An Italian artistic revolutionary who helped launch Futurism's machine-age frenzy before finding a quieter, more monumental poetry in everyday objects.
Carlo Carrà was at the violent, beautiful heart of Italy's early 20th-century artistic upheaval. Alongside Umberto Boccioni and Filippo Tommaso Marinetti, he co-signed the incendiary Futurist Manifesto in 1910, committing to a art that worshipped speed, technology, and the destruction of the past. His paintings from this period, like 'The Funeral of the Anarchist Galli,' are explosions of dynamic force and fractured perspective. Yet Carrà's journey didn't stop there. After the horrors of World War I, he underwent a profound shift. Disillusioned with Futurist frenzy, he sought a new, solid ground in art. He became a leading figure of the 'Metaphysical Painting' movement alongside Giorgio de Chirico, creating haunting, silent cityscapes where mannequins and classical fragments evoked a deep, mysterious stillness.
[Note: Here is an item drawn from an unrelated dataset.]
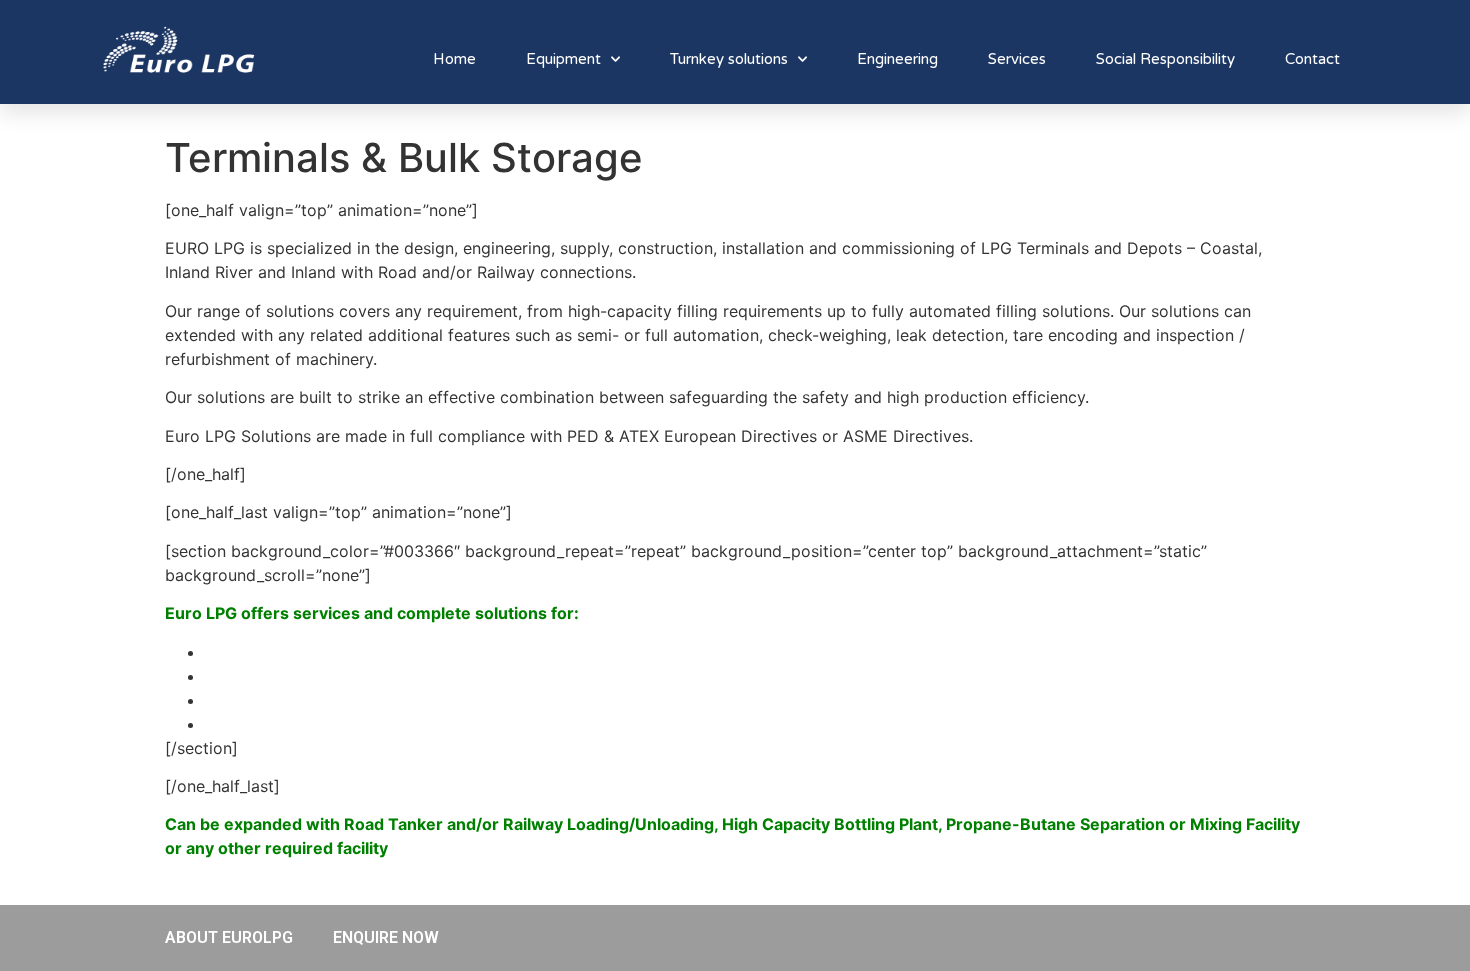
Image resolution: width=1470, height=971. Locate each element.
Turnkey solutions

In his later decades, he turned to a more traditional, Giotto-inspired style, teaching at Milan's Brera Academy and influencing a generation of Italian artists.
1860–1882
Born during or after the Civil War, they built industrial America — the railroads, the steel mills, the first skyscrapers. An era of massive wealth, massive inequality, and the belief that the future belonged to whoever could build it fastest.
Carlo was born in 1881, placing them squarely in The Gilded Age. The events that shaped this generation — world wars, depression, and rapid industrialization — shaped the world they entered and the choices available to them.
The biggest hits of 1881
The world at every milestone
Statue of Liberty dedicated in New York Harbor
The eruption of Mount Pelee kills 30,000 in Martinique
Triangle Shirtwaist Factory fire kills 146 in New York
First commercial radio broadcasts
The Empire State Building opens as the world's tallest
Pearl Harbor attack brings the US into WWII
First color TV broadcast in the US
Yuri Gagarin becomes the first human in space
Star Trek premieres on television
He worked as a mural decorator in his youth, which influenced his later interest in monumental form.
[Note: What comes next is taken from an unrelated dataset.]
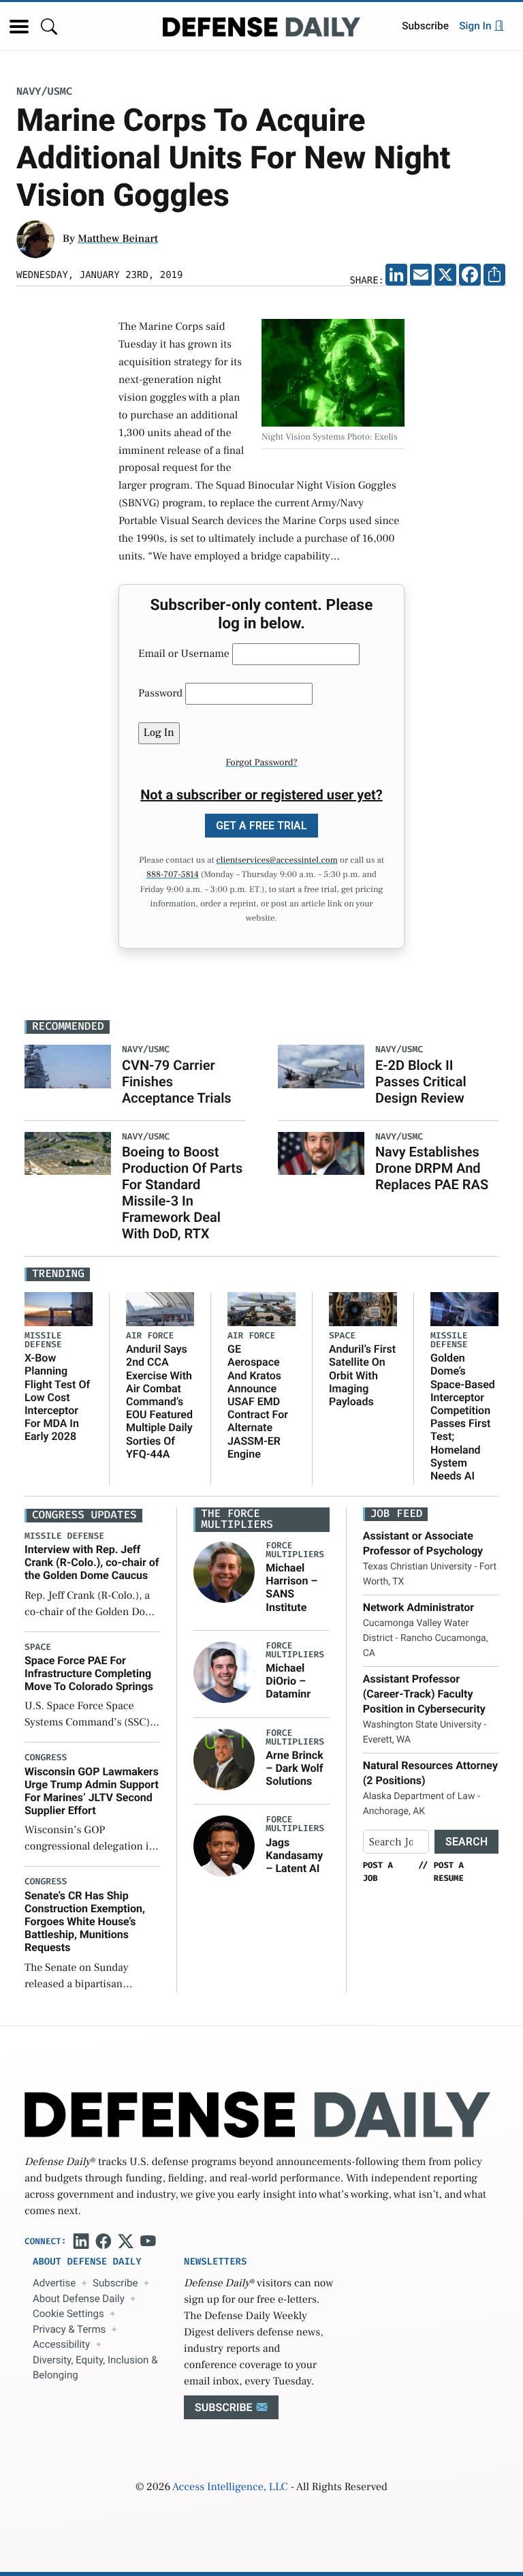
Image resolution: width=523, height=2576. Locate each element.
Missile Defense (43, 1340)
His break with Futurism was partly influenced by meeting the painter Giorgio de Chirico in a military hospital in 1917.
He had a passionate interest in Italian Renaissance art, particularly the work of Giotto and Masaccio.
The famous writer and intellectual Ardengo Soffici was a close friend and collaborator.
“Painting is a fight, a desperate battle with the canvas.”